==== Excerpted records ====

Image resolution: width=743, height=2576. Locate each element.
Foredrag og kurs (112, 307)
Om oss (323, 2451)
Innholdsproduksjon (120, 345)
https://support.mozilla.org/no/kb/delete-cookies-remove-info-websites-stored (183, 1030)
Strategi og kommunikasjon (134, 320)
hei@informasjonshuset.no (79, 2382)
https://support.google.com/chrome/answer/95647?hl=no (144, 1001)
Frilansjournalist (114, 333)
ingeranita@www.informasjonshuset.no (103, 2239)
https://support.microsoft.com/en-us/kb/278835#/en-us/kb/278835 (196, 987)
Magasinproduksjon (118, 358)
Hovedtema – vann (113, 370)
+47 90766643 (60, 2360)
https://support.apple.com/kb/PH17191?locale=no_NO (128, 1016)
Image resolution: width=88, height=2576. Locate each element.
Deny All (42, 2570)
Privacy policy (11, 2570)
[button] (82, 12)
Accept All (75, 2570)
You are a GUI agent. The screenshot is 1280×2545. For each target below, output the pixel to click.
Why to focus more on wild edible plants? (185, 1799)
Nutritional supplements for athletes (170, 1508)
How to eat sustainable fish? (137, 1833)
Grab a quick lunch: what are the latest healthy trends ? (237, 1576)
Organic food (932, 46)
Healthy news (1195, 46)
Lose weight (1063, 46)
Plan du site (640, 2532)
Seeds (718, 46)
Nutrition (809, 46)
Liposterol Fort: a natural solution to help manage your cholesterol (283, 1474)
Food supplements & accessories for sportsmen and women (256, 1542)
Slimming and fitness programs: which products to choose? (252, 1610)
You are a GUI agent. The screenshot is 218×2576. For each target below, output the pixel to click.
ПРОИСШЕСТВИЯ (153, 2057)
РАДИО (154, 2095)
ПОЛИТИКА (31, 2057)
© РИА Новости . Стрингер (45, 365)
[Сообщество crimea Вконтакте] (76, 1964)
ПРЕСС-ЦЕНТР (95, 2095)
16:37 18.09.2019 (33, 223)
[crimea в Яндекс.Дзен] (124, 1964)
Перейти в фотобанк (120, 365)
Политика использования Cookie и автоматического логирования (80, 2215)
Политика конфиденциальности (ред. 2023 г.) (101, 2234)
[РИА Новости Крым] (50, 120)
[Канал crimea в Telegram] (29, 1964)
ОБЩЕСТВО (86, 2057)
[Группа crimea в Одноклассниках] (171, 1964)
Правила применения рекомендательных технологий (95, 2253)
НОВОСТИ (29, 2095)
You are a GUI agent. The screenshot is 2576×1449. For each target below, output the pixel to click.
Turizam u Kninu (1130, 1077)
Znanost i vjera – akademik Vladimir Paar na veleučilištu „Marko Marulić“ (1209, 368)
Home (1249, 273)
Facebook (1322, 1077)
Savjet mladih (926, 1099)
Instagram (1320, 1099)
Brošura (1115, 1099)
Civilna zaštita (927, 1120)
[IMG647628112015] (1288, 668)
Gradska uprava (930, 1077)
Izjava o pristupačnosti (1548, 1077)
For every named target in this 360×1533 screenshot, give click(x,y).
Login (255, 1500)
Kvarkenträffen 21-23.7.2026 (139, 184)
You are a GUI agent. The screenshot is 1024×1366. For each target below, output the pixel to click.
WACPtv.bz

====

[Task to complete]:
Go through the entries and return each line where the word "pixel" appears.

[Solution to this problem]:
You are a GUI agent. The screenshot is 1280×2545. For each target below, output the pixel to click.
You are a GUI agent. The screenshot is 218×2576. For each target below, output the pixel to click.
You are a GUI agent. The screenshot is 2576×1449. For each target below, output the pixel to click.
You are a GUI agent. The screenshot is 1024×1366. For each target below, output the pixel to click.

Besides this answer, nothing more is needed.